1.       1.  Absentmindedness:  Forgetting where we placed our keys, skipping appointments, missing a child’s soccer game.  All of these situations can be attributed to our absentmindedness and medical journals call this normal.
2.      2.  Blocking:  The word is on the tip of your tongue. You almost have it.  According to research, your brain does this when it retrieves a similar memory to the one you are seeking and therefore not the accurate word.  Usually your brain is able to produce the correct word in a minute or two.
3.      3.  Misattribution: Your memories overlap. You get part of the story right and then try to place new details from another memory in the wrong scenario.  

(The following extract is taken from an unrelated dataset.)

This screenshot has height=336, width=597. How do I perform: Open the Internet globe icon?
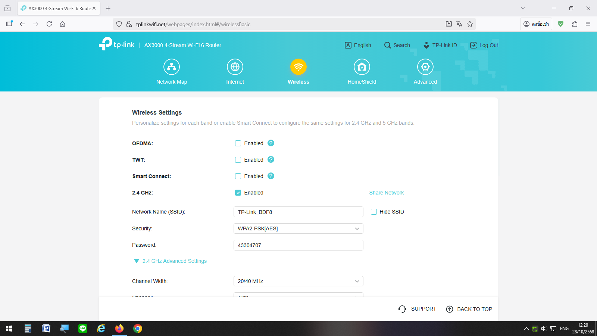[235, 67]
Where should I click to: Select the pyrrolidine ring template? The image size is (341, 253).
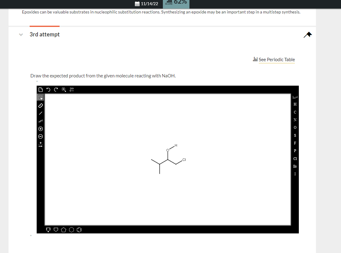click(48, 229)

     Knowing that this type of memory loss is considered normal and that it is experienced by most of the population does not alleviate the problem.  It does, however, lesson the anxiety and worry that something is wrong with our brain. 
 
     But there is hope, help that I will publish at a later time. After I diagnosed myself with the absentminded mother syndrome I began significant research on how to alleviate the problem in my own life.  There are clever tips, technology, digital assistants, diet changes, meditation, exercises, different methods at home and new habits that can help us all function above our peak, even better than the days when we functioned at full mental capacity.